The Vietnamese professor fighting to end plastic pollution

, The Vietnamese professor fighting to end plastic pollution

Climate change is humanity’s biggest challenge over the next 50 years, and tackling plastic pollution is a major part of that.

Not only does it stick around in the environment for hundreds of years after its use, but it also contributes to global warming thanks to the fossil fuels needed to create it.

The good news is that Vietnam is playing its part in the fight for the environment, and a professor from Việt Nam RMIT University is leading the way. Nguyễn Hữu Nhân doubles a career teaching marketing and entrepreneurship with a role as an environmental activist, and his latest efforts have landed him a coveted prize from the United Nations Development Program (UNDP).

The UNDP challenge

Formed way back in 1965, the UNDP is one of key tenets of the UN, working to reduce poverty and inequality in 170 countries.
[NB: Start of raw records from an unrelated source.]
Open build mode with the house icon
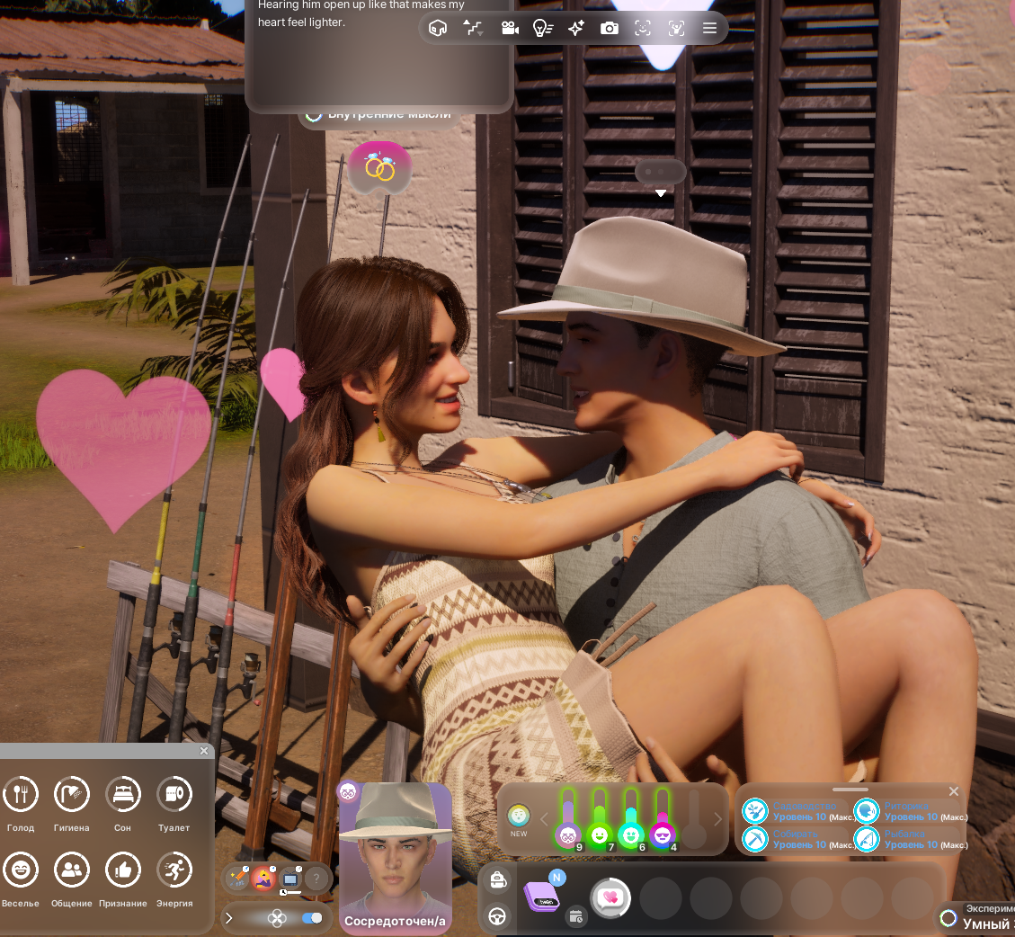This screenshot has height=937, width=1015. click(x=438, y=28)
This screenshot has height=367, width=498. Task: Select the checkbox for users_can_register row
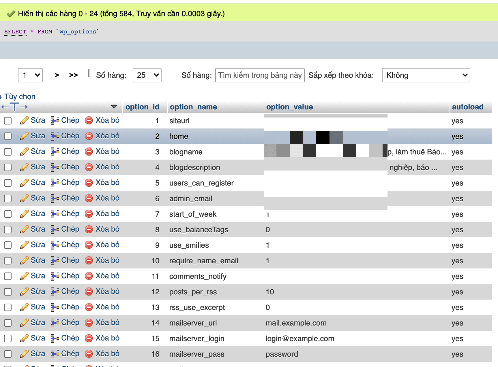click(8, 183)
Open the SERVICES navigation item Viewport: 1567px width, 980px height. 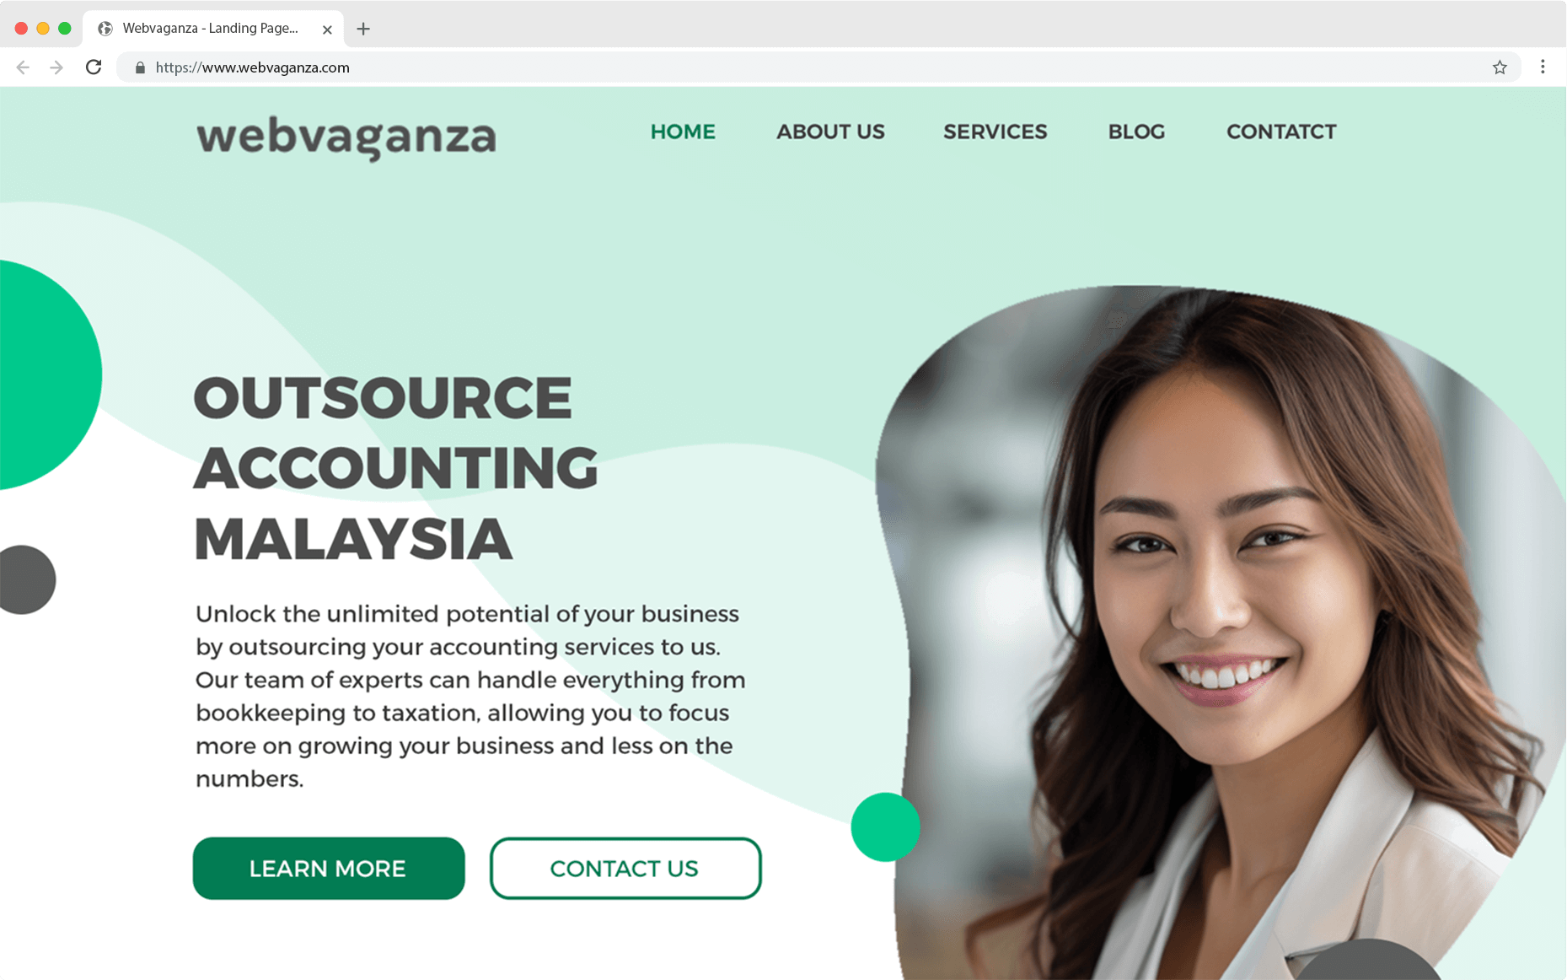point(995,132)
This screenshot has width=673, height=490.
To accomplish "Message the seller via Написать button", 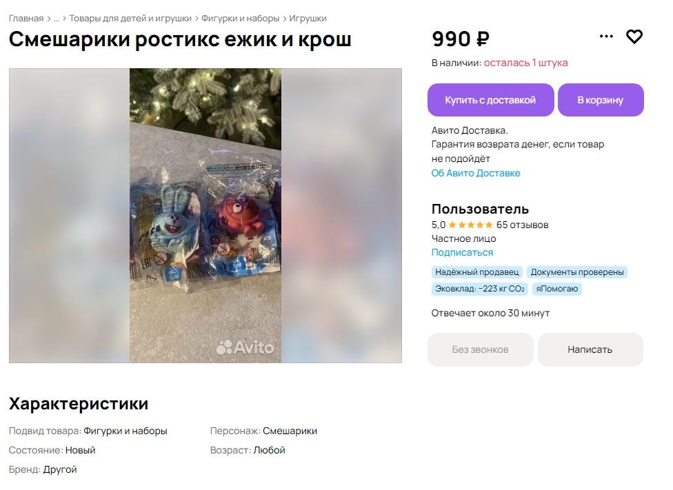I will [x=590, y=349].
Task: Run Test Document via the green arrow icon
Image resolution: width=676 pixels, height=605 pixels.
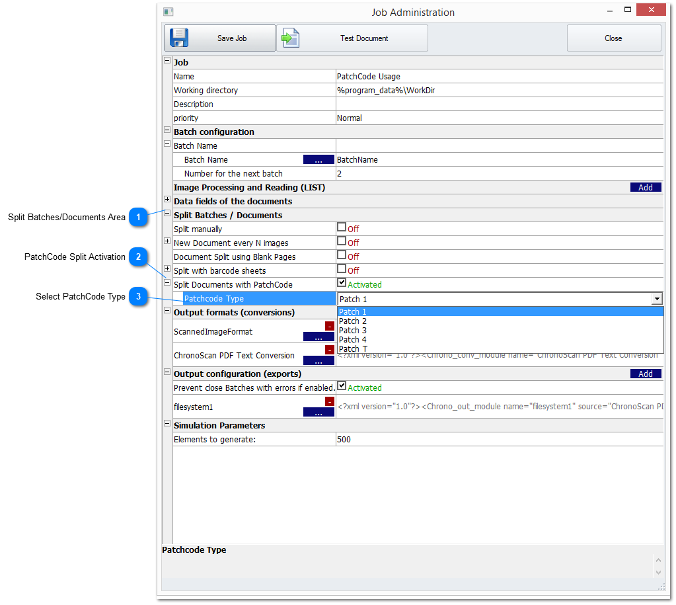Action: [291, 38]
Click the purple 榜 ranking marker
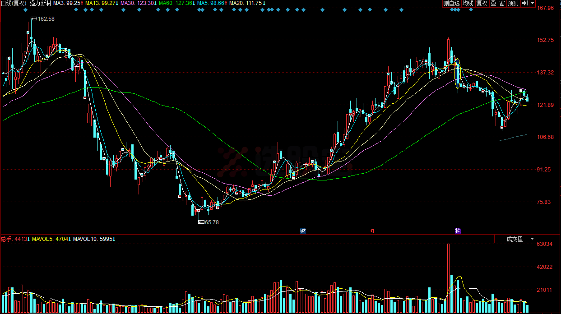This screenshot has width=561, height=314. point(458,231)
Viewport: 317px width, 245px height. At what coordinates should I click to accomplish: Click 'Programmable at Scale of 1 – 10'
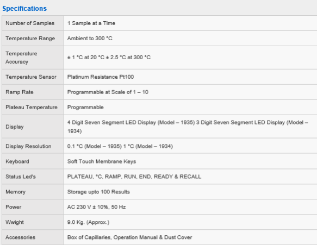click(x=108, y=92)
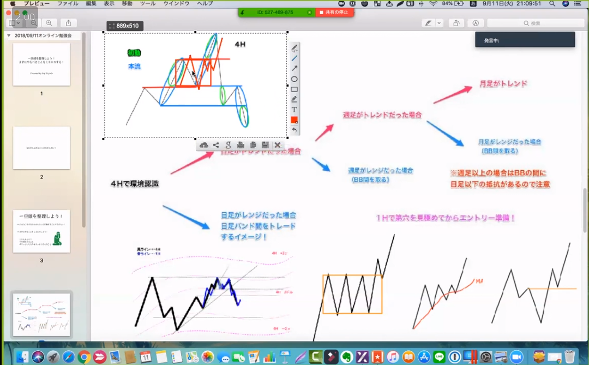Screen dimensions: 589x365
Task: Click the 共有の停止 stop sharing button
Action: coord(334,12)
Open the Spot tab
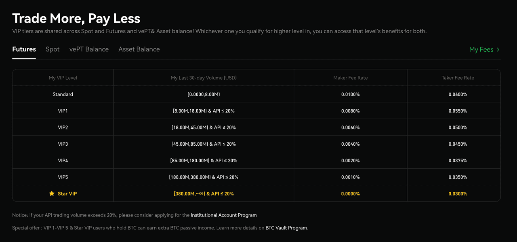This screenshot has height=242, width=517. point(53,49)
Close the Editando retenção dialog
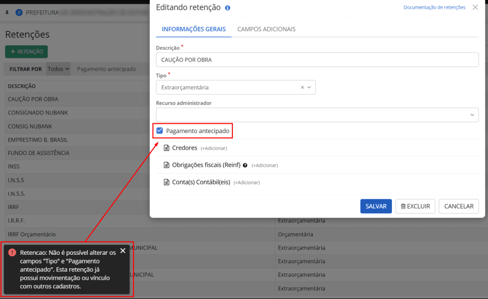The image size is (488, 299). coord(475,7)
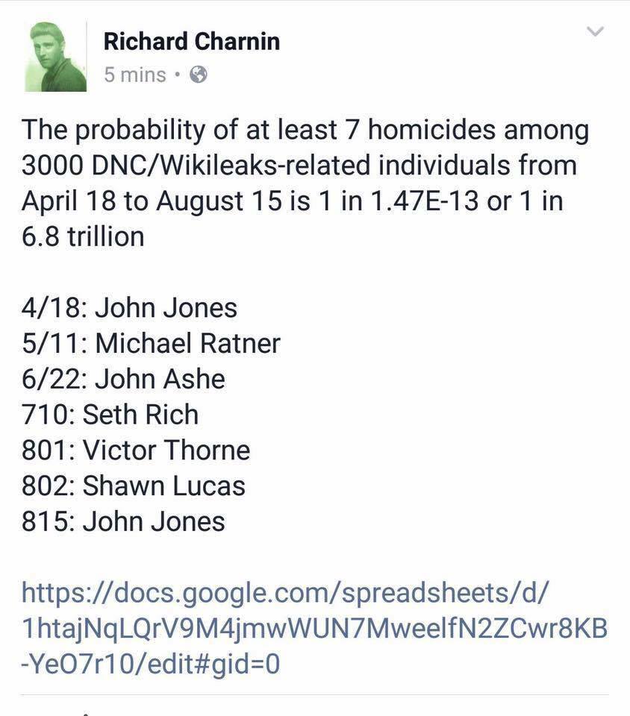630x716 pixels.
Task: Click the "801: Victor Thorne" entry
Action: pyautogui.click(x=137, y=450)
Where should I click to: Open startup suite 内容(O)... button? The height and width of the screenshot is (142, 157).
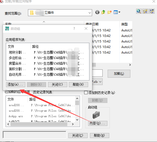[98, 123]
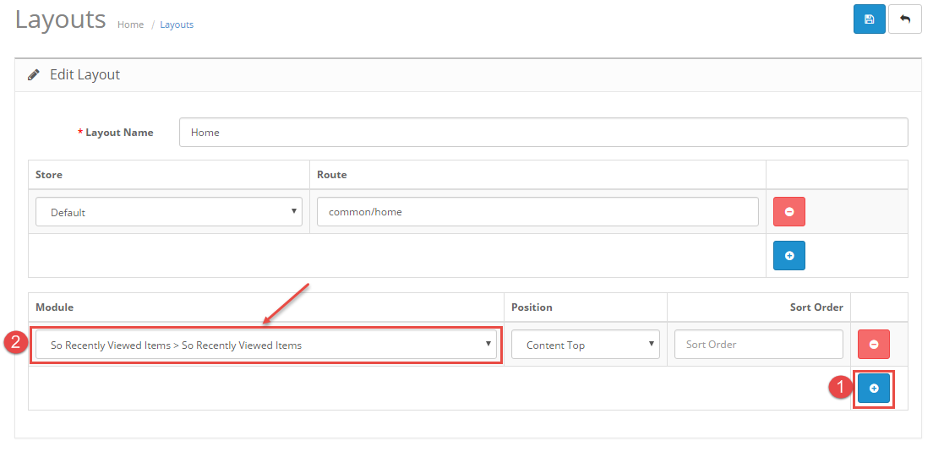Screen dimensions: 933x457
Task: Select the Sort Order input box
Action: tap(758, 345)
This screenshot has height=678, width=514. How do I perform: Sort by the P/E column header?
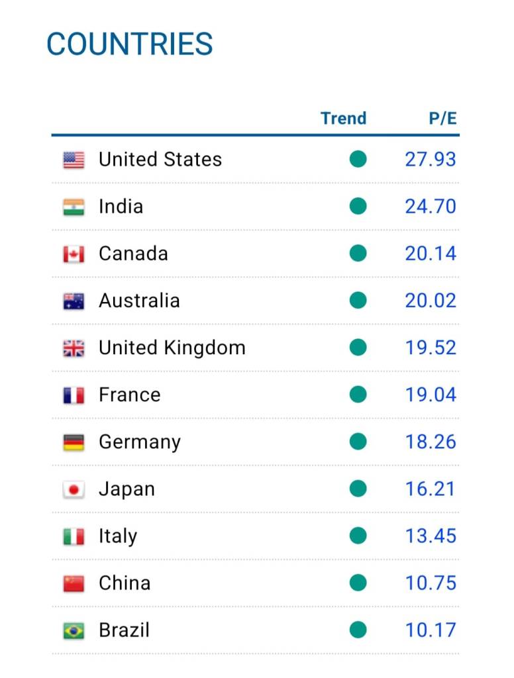pos(442,118)
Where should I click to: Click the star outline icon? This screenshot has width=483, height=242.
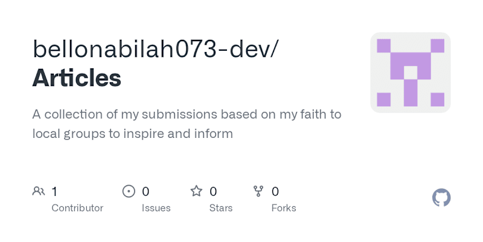[x=196, y=191]
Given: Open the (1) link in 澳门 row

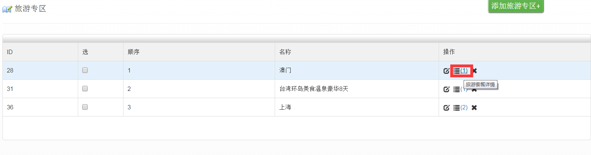Looking at the screenshot, I should click(464, 70).
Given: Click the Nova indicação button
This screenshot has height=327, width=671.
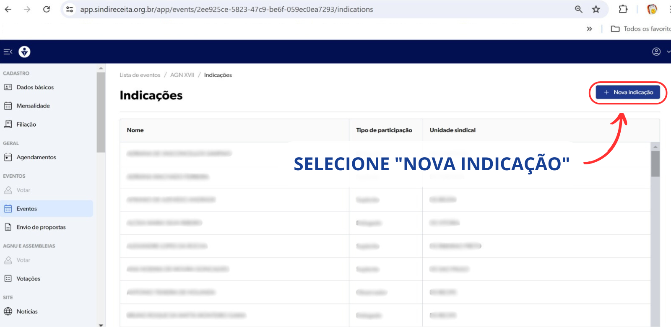Looking at the screenshot, I should pos(628,92).
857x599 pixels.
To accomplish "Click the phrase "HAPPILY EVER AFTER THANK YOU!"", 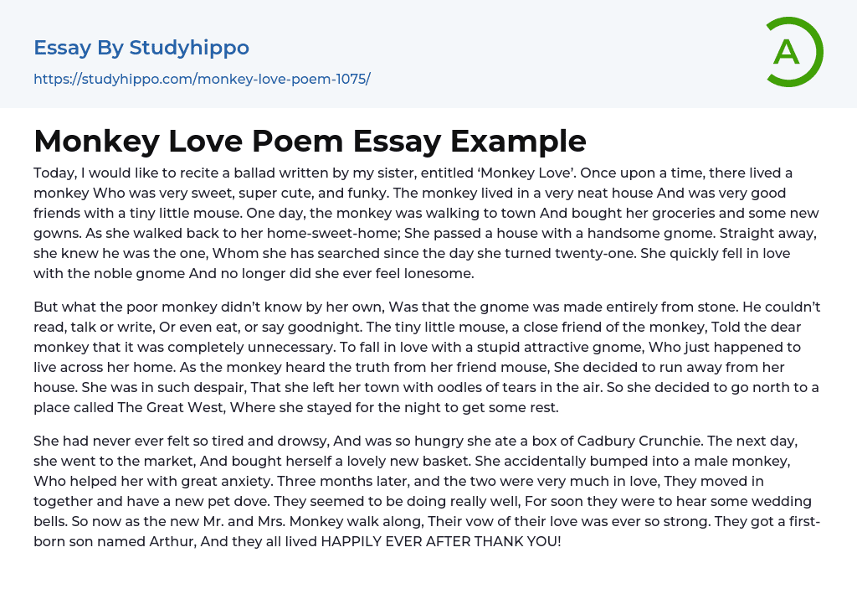I will tap(441, 541).
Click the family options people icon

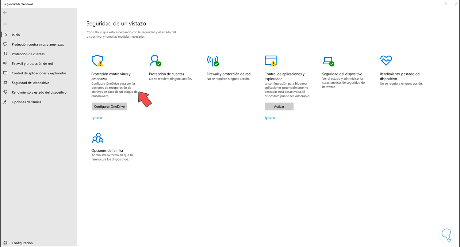click(x=97, y=138)
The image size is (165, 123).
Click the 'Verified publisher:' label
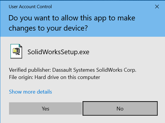click(x=30, y=70)
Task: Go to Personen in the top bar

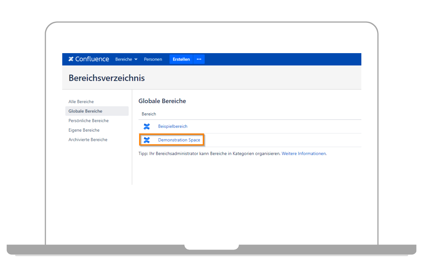Action: pos(153,59)
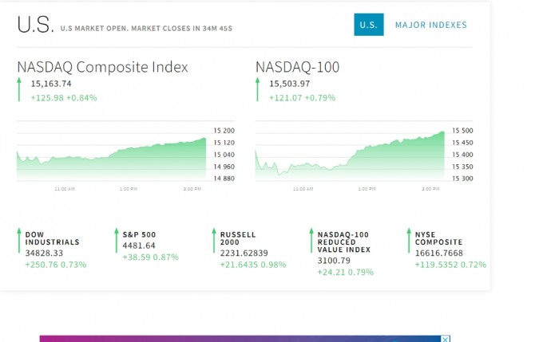Switch to the Major Indexes tab

[431, 25]
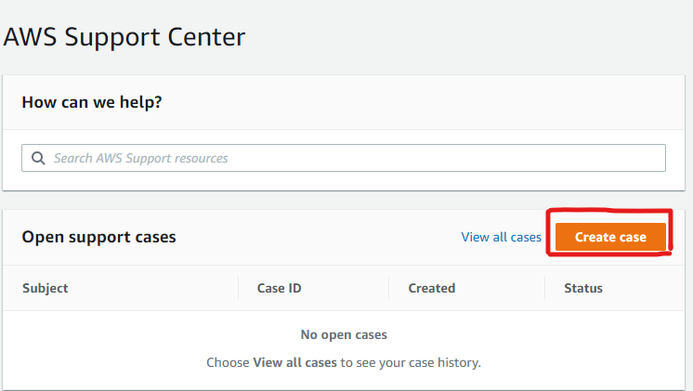Viewport: 693px width, 391px height.
Task: Sort by the Case ID column header
Action: 279,288
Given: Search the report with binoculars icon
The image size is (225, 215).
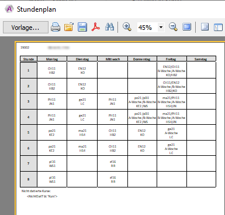Looking at the screenshot, I should click(x=109, y=27).
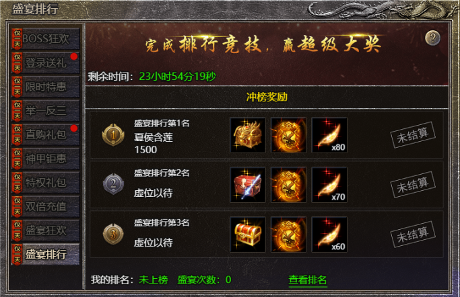Switch to the 双倍充值 tab
This screenshot has width=460, height=297.
coord(46,206)
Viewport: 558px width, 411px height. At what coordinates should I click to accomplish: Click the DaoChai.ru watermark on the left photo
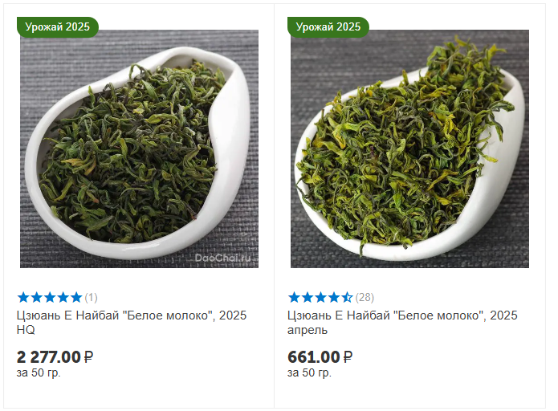tap(223, 258)
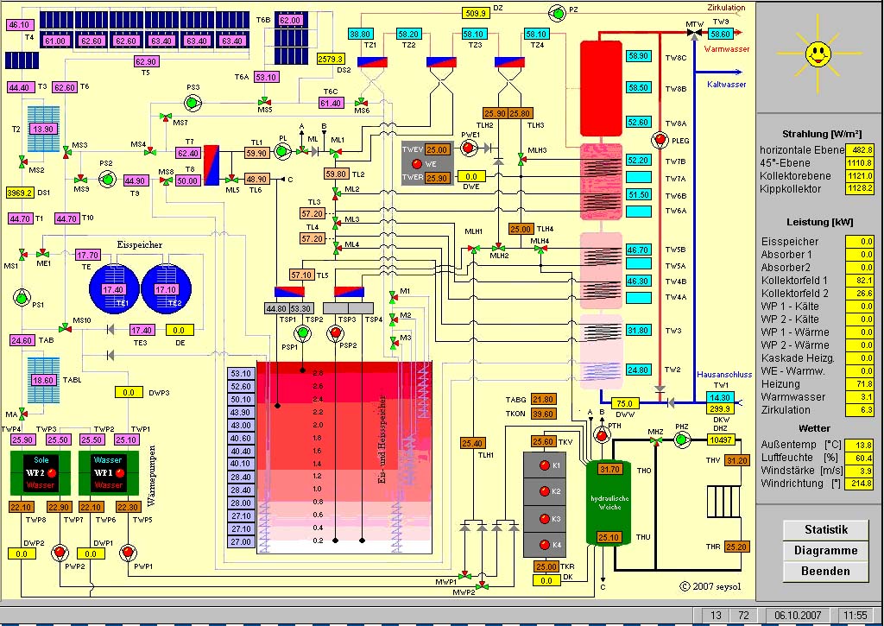Toggle the K1 boiler stage indicator
The width and height of the screenshot is (884, 626).
tap(544, 466)
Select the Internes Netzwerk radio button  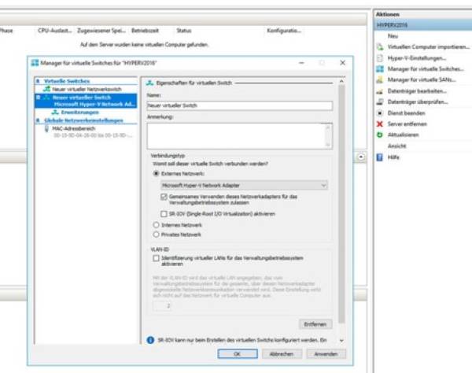click(x=155, y=224)

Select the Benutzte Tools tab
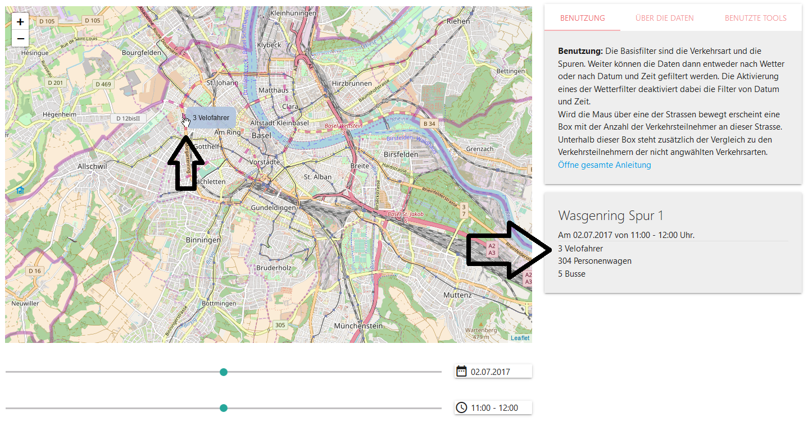[x=755, y=18]
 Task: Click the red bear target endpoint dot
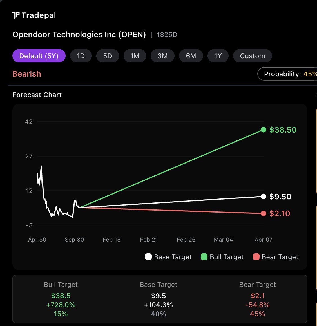pos(264,213)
Part of this strategy is to help countries achieve sustainability targets, known as SDGs, in a bid to fight the effects of climate change and meet long-term targets by 2030.

The UNDP do this through a series of specialized programs, such as Impact Aim, which aim to tackle different aspects of the climate crisis. It also works in tandem with other major environment projects such as the UK’s £100 million Climate Action fund, which is funded by the British National Lottery.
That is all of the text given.